At the far end of camp Reith found an enormous machine mounted on a truck: a giant catapult with a thrust-arm fifty feet long. A siege engine? On one side was painted a pink disc, on the other a blue disc: reference, so Reith assumed, to the moons Az and Braz.

Days passed, weeks, a month. Reith could not understand the inactivity of the tribe. They were nomads; why did they keep so long to this particular camp?

Every day the four scouts rode forth, while overhead swung the black kite, veering and dipping while the rider's legs swung doll-like back and forth. The warriors were clearly restive, and occupied themselves practicing the use of their weapons. These were of three sorts: a long flexible rapier with a cutting and stabbing tip, like the tail of a ray: a catapult, which used the energy of elastic cables to shoot short feathered bolts; a triangular shield, a foot in length, nine inches across the base, with sharp elongated corners and razor-sharp side-edges serving additionally as a thrusting and hacking weapon.

Reith was tended first by the eight-year-old urchin, then by a small hunched crone with a face like a raisin, then by a girl who, were it not for her joylessness, might have been attractive. She was perhaps eighteen years old, with regular features, fine blonde hair typically tangled with twigs and bits of fodder. She went barefoot, wearing only a smock of coarse gray homespun.

One day, as Reith sat on a bench, the girl came past. Reith caught her around the waist, pulled her down upon his knee. She smelled of furze and bracken, and the moss of the steppes, and a faintly sour scent of wool. She asked in a husky alarmed voice, "What do you want of me?" And she tried half-heartedly to rise.
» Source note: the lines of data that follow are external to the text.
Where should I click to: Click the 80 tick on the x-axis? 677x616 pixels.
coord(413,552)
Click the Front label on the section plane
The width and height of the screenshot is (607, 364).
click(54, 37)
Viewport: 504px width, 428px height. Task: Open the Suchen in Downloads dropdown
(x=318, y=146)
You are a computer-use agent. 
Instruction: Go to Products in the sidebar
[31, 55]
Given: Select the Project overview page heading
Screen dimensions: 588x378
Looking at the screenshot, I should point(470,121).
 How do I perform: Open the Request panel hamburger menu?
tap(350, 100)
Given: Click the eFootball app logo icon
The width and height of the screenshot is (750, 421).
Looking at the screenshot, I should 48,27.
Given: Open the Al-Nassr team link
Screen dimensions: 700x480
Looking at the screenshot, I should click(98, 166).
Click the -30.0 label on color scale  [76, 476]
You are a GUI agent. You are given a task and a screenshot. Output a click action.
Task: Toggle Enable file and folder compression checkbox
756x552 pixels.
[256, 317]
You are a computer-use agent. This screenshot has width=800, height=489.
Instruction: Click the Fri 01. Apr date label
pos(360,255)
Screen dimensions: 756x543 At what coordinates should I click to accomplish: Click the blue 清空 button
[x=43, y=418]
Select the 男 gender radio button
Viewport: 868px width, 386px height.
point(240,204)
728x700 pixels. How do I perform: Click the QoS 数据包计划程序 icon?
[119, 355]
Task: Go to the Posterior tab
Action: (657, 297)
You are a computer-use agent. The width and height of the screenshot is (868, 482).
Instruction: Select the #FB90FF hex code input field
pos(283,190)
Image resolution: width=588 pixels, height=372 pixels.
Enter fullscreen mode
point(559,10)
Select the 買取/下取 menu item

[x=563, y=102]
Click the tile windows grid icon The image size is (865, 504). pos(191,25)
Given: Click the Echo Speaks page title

Reith found her warm weight comforting. "First, I'll comb the twigs from your hair ... Sit still now." She relaxed, eyes turned sidelong at Reith; puzzled, submissive, uneasy. Reith combed her hair, first with his fingers, then with a chip of broken wood. The girl sat quietly.

"There," said Reith presently. "You look nice."

The girl sat as in a dream. Presently she stirred, rose to her feet. "I must go," she said in a hurried voice. "Someone might see." But she lingered. Reith started to pull her back, then thought better of the impulse and let her hurry away.

The next day she chanced past again, and this time her hair was combed and clean. She paused to look over her shoulder, and Reith could remember the same glance, the same attitude from a hundred occasions on Earth; and the thought made him sick with melancholy. At home the girl would be reckoned beautiful; here on Aman Steppe, she had no more than a dim awareness of such matters ... He held out his hand to her; she approached, as if drawn against her will, which was undoubtedly the case, for she knew the ways of her tribe. Reith put his hands on her shoulders, then around her waist, kissed her. She seemed puzzled.

Reith asked, smiling, "Hasn't anyone done that before?"

"No. But it's nice. Do it again."

Reith heaved a deep sigh. Well, why not? ... A step behind him: a buffet sent him sprawling to the ground, accompanied by a spate of words too fast for his understanding. A booted foot struck into his ribs, sending shivers of pain through his mending shoulder.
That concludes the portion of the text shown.